The exercise: In the records below, convert the stretch from the line containing "This screenshot has width=1568, height=710." through the line containing "Looking at the screenshot, I should coord(120,542)." into a JSON list of strings, one string per line and blank lines omitted.

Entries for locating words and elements
------------------------------------------------
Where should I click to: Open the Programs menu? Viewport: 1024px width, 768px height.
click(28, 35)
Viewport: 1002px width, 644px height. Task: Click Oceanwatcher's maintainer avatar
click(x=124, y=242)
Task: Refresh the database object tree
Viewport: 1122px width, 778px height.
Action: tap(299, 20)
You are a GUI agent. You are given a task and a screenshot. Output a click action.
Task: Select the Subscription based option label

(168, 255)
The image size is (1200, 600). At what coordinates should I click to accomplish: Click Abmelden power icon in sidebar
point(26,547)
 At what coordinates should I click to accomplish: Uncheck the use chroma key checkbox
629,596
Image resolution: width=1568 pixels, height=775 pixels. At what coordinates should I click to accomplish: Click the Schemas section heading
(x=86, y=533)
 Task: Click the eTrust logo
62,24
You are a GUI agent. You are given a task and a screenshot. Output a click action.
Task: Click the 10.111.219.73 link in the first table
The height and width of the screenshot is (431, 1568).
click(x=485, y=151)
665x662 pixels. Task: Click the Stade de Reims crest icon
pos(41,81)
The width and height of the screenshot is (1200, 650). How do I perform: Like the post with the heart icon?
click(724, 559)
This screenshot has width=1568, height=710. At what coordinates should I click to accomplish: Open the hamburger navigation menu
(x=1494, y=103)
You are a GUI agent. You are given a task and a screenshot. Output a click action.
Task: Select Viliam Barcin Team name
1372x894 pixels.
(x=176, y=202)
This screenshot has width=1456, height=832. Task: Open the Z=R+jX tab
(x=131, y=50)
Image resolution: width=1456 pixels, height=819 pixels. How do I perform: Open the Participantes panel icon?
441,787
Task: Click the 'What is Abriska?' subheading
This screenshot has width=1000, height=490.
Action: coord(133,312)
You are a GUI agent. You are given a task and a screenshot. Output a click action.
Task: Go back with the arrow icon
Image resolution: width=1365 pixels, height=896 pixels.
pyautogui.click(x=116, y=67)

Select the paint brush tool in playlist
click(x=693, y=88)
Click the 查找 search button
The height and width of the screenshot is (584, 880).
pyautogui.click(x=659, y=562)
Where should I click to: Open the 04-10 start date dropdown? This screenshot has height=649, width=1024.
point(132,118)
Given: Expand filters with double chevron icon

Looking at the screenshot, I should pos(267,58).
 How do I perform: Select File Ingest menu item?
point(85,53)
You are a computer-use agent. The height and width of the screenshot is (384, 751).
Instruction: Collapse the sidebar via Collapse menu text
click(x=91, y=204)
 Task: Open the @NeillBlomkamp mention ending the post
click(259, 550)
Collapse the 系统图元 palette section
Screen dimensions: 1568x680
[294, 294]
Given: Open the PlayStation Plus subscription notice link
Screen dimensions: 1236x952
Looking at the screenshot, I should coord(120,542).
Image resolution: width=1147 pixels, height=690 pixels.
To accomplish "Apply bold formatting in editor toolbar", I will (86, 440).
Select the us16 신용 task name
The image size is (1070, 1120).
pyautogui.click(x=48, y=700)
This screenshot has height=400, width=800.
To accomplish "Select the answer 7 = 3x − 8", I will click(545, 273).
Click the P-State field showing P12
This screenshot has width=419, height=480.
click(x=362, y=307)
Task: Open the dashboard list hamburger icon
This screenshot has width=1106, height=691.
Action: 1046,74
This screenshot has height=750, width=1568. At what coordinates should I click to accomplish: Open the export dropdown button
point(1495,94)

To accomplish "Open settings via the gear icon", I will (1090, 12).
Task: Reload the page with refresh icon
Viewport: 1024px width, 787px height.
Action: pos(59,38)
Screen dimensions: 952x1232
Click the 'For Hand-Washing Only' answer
------------------------------------------------
Output below:
[
  "This screenshot has width=1568, height=710. At what coordinates should I click to accomplish: Open the hamburger navigation menu",
  "(x=1494, y=103)",
  "You are a GUI agent. You are given a task and a screenshot. Output a click action.",
  "Task: Select Viliam Barcin Team name",
  "1372x894 pixels.",
  "(x=176, y=202)",
  "This screenshot has width=1456, height=832. Task: Open the Z=R+jX tab",
  "(x=131, y=50)",
  "Image resolution: width=1456 pixels, height=819 pixels. How do I perform: Open the Participantes panel icon?",
  "441,787",
  "Task: Click the 'What is Abriska?' subheading",
  "This screenshot has width=1000, height=490.",
  "Action: coord(133,312)",
  "You are a GUI agent. You are given a task and a screenshot. Output a click action.",
  "Task: Go back with the arrow icon",
  "Image resolution: width=1365 pixels, height=896 pixels.",
  "pyautogui.click(x=116, y=67)",
  "Select the paint brush tool in playlist",
  "click(x=693, y=88)",
  "Click the 查找 search button",
  "The height and width of the screenshot is (584, 880).",
  "pyautogui.click(x=659, y=562)",
  "Where should I click to: Open the 04-10 start date dropdown? This screenshot has height=649, width=1024.",
  "point(132,118)",
  "Given: Expand filters with double chevron icon",
  "Looking at the screenshot, I should pos(267,58).",
  " How do I perform: Select File Ingest menu item?",
  "point(85,53)",
  "You are a computer-use agent. The height and width of the screenshot is (384, 751).",
  "Instruction: Collapse the sidebar via Collapse menu text",
  "click(x=91, y=204)",
  " Task: Open the @NeillBlomkamp mention ending the post",
  "click(259, 550)",
  "Collapse the 系统图元 palette section",
  "Screen dimensions: 1568x680",
  "[294, 294]",
  "Given: Open the PlayStation Plus subscription notice link",
  "Screen dimensions: 1236x952",
  "Looking at the screenshot, I should coord(120,542)."
]